6 November 2008 Edition
'Way forward to equality is available' - Adams
Forty years on from the Civil Rights Movement and ten years on from the Good Friday Agreement unionism in the North once again finds itself at a crossroads. The shift from not an inch politics, from the outright opposition to sharing power with nationalists and republicans to the situation where unionism now finds itself in, has been a traumatic, if slow process, for political unionism.
From control of the parliament, the Cabinet, local government, the justice system and the police the reality for political unionism in 2008 is that the only way it will be able to exercise any political power is within the all Ireland political architecture set out in the Good Friday Agreement - with all of its built in checks and balances. Despite all of the provocative posturing and over the top rhetoric, this is the reality.
The challenge for successive unionist leadership has been to come to terms with this reality and to act accordingly. None have succeeded so far. What does this mean for unionism today? It means the leadership making a fundamental decision.
Do they want to move forward with the rest of us or do they still harbour the notion of returning to the past? Everything hinges on the answer to this simple question. I hope that in the coming period unionism makes it clear that it is up for the challenges of moving forward together as equals.
That means working the joint office of the First and Deputy First Minister in true partnership.
It means operating within the Executive and the Departments and the all-Ireland bodies in the same way. Sharing power means sharing power. It does not mean operating institutions on your own terms. The Good Friday Agreement institutions cannot operate on this basis. They require unionism to commit to true partnership and equality for the first time. The core of the current dispute is about defending the Good Friday Agreement and its institutions.
We are on the right side of that argument. There is a way forward available; it is the road of equality and partnership - the question is whether or not unionist politicians are prepared to lead their people along that path.
A successful EU election campaign in 2009 is especially important as Sinn Féin continues to build political strength and to move ever closer to our primary goals of ending partition and achieving the reunification of our country. It is also important given the role of the European Parliament and of the EU in the lives of the people of this island in the years ahead. The Union is also moving in an overly centralised, privatised and militarised direction. Sinn Féin’s approach to all of this is rooted in our republicanism. And it is this that marks us out from all of the other political parties. Republicanism is historically a European movement.

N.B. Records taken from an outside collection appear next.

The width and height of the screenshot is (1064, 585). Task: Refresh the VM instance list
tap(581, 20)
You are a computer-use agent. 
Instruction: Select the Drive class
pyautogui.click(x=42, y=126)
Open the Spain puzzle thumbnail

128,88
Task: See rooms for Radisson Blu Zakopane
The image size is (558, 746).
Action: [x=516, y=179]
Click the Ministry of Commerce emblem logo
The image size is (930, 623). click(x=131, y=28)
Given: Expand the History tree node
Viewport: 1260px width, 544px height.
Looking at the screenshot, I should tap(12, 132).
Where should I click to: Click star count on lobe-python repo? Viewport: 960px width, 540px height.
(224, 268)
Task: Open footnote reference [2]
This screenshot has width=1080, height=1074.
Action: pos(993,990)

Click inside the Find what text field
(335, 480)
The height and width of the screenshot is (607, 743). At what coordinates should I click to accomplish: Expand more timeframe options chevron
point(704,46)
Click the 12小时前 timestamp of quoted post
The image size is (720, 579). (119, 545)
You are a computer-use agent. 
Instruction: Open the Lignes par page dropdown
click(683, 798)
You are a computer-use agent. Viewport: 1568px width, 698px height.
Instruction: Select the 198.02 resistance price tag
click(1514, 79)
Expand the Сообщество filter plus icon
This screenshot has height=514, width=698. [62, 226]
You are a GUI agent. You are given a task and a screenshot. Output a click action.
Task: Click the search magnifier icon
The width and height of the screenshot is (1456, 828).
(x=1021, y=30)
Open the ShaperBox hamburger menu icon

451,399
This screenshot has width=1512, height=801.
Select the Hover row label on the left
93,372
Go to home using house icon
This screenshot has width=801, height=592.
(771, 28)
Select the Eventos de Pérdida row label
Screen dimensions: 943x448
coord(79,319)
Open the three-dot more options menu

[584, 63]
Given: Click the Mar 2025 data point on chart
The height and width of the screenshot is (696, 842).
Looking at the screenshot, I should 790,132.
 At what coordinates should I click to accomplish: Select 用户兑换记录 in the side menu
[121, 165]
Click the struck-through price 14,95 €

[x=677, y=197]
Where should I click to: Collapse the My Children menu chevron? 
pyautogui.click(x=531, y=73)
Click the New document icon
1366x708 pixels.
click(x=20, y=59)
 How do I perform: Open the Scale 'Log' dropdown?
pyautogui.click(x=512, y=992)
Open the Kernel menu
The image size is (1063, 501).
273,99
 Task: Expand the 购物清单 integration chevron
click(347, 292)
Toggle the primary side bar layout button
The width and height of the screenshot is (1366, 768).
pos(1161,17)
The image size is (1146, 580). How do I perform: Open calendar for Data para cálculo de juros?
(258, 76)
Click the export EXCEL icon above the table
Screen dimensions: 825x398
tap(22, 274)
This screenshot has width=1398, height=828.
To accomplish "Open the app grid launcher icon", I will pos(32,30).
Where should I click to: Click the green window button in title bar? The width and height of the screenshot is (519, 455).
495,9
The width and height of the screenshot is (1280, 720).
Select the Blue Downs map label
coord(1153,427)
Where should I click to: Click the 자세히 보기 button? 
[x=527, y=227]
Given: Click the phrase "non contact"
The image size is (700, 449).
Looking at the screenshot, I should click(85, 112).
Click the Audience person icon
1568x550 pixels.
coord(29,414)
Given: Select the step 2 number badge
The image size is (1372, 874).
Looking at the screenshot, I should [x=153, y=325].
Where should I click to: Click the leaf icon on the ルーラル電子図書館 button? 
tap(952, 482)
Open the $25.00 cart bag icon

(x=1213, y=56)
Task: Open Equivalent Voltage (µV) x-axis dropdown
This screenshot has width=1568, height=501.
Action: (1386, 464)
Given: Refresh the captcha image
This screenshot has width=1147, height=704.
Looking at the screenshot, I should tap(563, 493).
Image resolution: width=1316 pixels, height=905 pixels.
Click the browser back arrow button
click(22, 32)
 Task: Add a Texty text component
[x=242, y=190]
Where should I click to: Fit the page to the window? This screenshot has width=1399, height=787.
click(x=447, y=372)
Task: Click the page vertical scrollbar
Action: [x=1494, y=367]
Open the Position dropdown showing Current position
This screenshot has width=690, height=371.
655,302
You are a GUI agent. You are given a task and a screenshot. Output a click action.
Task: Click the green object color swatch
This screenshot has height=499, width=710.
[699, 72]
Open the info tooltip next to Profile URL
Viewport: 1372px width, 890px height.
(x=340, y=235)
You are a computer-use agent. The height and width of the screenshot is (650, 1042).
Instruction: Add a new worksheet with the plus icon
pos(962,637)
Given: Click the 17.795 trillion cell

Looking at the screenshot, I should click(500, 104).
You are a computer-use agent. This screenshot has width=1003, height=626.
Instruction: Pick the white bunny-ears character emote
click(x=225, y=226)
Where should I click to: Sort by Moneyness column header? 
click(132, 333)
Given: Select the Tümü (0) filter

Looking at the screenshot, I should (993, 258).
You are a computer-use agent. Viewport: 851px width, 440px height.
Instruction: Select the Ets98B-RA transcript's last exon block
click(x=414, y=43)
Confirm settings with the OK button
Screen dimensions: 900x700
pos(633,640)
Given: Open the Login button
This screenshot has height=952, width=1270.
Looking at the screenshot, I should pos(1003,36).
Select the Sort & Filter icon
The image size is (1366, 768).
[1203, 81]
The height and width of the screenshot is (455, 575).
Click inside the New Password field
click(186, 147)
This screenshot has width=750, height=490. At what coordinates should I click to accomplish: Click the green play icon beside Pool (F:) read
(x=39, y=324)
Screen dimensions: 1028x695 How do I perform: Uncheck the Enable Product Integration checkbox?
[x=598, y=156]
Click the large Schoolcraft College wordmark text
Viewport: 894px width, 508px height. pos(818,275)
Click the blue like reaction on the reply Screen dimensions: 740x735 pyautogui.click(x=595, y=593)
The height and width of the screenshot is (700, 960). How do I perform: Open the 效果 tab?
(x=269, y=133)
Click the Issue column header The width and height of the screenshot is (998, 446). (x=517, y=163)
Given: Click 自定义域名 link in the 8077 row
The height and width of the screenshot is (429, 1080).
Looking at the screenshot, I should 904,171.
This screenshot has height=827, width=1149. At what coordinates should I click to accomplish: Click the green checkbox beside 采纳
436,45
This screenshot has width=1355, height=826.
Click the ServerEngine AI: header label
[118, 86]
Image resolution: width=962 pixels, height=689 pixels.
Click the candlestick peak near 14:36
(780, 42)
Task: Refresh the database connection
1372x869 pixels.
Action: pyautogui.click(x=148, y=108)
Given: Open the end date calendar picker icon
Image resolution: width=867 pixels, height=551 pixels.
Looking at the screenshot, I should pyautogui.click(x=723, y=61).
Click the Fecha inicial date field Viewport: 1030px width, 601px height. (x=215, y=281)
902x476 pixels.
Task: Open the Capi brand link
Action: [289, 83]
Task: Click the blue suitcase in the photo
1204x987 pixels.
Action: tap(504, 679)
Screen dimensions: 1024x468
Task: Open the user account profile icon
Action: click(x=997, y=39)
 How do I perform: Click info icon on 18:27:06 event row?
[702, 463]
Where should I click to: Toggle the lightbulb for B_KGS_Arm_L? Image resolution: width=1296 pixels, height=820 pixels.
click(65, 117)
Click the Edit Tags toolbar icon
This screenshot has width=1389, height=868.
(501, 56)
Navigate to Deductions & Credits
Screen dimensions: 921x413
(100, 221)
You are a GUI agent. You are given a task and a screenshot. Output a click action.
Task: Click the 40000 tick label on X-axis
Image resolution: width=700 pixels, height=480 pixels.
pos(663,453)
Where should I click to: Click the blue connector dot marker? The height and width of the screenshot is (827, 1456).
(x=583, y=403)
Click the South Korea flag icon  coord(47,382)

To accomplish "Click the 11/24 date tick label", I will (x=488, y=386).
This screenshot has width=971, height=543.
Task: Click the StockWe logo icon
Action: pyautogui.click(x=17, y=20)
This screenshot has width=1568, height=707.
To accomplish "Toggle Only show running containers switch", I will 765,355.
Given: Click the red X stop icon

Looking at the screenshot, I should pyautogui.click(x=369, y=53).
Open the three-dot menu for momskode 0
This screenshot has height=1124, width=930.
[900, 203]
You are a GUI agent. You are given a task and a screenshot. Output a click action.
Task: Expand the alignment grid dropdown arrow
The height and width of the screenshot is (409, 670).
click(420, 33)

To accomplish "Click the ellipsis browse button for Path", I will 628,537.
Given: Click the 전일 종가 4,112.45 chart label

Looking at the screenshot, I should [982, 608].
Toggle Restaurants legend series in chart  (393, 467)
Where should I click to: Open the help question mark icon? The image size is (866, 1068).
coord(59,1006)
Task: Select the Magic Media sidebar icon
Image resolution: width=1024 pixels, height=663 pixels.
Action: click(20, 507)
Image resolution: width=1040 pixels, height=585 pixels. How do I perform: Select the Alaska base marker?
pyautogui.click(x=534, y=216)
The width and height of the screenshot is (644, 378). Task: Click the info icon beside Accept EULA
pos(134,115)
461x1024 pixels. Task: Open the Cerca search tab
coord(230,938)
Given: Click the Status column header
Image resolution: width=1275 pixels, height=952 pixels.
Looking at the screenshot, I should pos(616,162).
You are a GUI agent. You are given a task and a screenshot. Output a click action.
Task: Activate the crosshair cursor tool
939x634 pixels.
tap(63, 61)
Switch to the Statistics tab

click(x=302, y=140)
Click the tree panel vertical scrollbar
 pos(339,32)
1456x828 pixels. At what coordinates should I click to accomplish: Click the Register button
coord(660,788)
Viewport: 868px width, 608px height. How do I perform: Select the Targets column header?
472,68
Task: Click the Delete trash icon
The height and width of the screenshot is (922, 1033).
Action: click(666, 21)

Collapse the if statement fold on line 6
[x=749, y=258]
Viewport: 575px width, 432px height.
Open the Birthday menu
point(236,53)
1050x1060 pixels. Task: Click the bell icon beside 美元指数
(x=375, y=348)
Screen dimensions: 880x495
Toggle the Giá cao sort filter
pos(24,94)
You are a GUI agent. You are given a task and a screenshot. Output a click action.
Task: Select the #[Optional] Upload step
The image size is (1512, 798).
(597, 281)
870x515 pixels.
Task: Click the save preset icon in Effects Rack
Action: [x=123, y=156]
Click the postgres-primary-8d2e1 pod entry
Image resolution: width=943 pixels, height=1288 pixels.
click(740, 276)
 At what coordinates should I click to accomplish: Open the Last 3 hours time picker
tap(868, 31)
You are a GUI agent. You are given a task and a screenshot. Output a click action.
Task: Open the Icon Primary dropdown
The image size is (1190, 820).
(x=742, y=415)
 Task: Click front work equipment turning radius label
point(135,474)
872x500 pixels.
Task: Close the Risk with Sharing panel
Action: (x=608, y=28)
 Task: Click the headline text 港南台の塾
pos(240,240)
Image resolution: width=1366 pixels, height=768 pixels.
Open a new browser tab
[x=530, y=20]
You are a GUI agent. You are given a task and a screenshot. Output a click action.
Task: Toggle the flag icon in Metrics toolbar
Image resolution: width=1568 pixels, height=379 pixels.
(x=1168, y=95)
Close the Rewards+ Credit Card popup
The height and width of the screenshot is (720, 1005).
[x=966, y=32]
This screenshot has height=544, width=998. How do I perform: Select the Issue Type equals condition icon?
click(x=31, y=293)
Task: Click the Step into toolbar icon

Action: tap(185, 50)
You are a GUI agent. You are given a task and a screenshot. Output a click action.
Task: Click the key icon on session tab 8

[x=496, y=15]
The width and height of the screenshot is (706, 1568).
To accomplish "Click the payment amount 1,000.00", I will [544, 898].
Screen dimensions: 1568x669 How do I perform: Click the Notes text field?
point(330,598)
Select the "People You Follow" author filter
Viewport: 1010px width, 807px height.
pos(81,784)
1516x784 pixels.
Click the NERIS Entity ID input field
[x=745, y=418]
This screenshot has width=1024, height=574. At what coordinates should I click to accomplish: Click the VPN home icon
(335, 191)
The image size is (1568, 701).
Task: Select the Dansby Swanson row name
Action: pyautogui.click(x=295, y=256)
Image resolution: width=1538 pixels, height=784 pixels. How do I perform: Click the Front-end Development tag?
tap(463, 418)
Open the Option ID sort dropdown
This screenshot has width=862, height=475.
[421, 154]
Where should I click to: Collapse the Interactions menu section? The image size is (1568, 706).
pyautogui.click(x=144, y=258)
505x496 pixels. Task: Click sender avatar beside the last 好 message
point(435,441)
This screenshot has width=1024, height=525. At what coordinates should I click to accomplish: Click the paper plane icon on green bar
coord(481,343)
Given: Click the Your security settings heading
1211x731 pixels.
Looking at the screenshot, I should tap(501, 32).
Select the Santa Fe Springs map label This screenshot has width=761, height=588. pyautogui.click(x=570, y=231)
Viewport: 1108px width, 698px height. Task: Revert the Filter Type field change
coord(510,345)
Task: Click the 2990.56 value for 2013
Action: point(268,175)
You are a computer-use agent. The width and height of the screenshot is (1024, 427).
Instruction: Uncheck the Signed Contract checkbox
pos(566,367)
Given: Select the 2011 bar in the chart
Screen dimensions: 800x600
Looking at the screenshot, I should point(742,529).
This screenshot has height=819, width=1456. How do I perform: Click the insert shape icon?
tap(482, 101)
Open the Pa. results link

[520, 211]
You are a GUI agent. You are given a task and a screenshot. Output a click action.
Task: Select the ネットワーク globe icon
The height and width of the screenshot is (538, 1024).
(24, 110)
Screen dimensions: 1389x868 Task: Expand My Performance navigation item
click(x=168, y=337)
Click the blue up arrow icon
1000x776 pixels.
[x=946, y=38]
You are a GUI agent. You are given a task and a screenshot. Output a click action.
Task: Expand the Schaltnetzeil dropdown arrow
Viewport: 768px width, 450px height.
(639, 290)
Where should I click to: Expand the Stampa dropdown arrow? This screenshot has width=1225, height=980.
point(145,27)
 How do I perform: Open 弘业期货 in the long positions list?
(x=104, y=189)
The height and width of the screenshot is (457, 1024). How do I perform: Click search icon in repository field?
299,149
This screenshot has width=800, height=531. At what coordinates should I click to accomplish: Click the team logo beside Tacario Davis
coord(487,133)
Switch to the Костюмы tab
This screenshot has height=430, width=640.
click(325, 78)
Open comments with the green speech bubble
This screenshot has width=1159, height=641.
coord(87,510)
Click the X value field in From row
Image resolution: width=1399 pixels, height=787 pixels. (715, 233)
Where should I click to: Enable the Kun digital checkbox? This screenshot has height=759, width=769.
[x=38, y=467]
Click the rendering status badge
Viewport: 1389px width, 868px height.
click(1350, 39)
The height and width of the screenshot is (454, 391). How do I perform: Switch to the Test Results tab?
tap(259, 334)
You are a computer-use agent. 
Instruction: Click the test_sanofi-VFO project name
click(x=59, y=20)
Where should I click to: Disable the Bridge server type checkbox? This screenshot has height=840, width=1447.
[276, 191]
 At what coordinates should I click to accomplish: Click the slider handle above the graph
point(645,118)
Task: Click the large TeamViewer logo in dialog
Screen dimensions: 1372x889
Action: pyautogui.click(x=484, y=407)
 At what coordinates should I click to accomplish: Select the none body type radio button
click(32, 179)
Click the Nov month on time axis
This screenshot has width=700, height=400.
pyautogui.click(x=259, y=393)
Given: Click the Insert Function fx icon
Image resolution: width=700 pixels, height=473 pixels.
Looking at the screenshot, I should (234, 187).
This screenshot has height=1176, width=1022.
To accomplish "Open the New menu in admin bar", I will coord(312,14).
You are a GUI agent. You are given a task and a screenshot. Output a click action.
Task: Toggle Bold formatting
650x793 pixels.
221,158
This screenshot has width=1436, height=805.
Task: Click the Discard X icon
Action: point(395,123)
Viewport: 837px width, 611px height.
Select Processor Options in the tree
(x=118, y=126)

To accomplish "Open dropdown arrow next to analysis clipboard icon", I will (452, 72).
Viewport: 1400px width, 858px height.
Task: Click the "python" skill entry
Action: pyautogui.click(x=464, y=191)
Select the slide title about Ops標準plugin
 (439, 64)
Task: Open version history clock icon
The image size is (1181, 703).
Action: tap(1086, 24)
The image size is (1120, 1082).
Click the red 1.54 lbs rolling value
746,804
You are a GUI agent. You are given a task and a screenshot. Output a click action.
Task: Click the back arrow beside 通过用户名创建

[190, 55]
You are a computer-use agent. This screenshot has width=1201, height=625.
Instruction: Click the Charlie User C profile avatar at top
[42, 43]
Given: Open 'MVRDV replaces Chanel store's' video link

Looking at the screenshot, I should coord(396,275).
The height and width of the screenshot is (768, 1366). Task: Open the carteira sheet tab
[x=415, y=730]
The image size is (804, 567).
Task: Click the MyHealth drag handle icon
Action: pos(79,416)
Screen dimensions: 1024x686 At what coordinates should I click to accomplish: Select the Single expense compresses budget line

It is about citizenship and a rights-based society. Republicans want to see a social Europe and a democratic, citizen based EU. Be very conscious that throughout the Union there are citizens who share our view.
Current Economic Crisis
The current economic challenges are affecting all the people of this island. Successive Fianna Fáil-led governments wasted the surpluses of the boom years, leaving the Irish exchequer facing a €15 billion deficit by the end of 2009. The recent Budget 2009 did not include one new initiative or intervention to simulate the economy; nothing for small business and indigenous businesses; nothing for our farming or fishing communities; and nothing to give hope or solace to ordinary workers that this Fianna Fail/Green Party government can turn this economy around. It targets the old, the sick and children. It is punitive, it is anti-citizen and anti-republican.
It goes against the grain of everything republicanism means. Fianna Fáil never had any real commitment to the provision of universal healthcare, improving our education system or protecting those most vulnerable in society. And the actions of the Green Party indicate a party that has only been paying lip service to these ideals.
The FF/Green budget is the final nail in the Green Party’s social policy and makes crystal clear whose interests the Government has most at heart; big developers, bankers, tax exiles, but most certainly not the ordinary citizens. The Green Party and others may back peddle and backbench TDs may protest but this is a Government that punishes the young and the elderly and then has the audacity to call it our patriotic duty. You and I both know they know nothing about patriotic duty.
The Sinn Féin Alternative
But Sinn Féin believes that the economy can be turned around. The next twelve months are crucial.
Sinn Féin has presented the government with our budget proposal. It contains solid proposals to address the economic crisis, generate jobs, stimulate the economy and all based on the principles of equality and fairness. The EU and local elections will give us the opportunity to present our economic and social alternative policies; to defend the rights of our elderly against cutbacks in their health care; to oppose education cuts that will adversely impact on the education of our children, and to promote the republican vision of Ireland in Europe, playing a positive and constructive role.
The EU election will allow us to win more people to our cause, and convince more people to join Sinn Féin. Sinn Féin has also been active on the ground over the past few weeks taking part in protests against the cuts and supporting our elderly, parents, children, teachers, workers and rural communities. We will continue our activity in the run up to Christmas and beyond with our “Reverse the Cuts” campaign with a particular focus on Education.
A recently Oireachtas Joint Committee has been tasked with addressing the rejection of the Lisbon Treaty. Senator Pearse Doherty and Mary Lou McDonald have reaffirmed that we would play a constructive and positive role in the committee. But Sinn Féin has made it clear we will not be part of a cynical exercise to clear the way for a re-run of the Lisbon Treaty. The government, and all the parties who supported Lisbon should note that the people will not accept empty opt outs and meaningless declarations. The debate must centre on how a better deal for Ireland in the EU can be secured.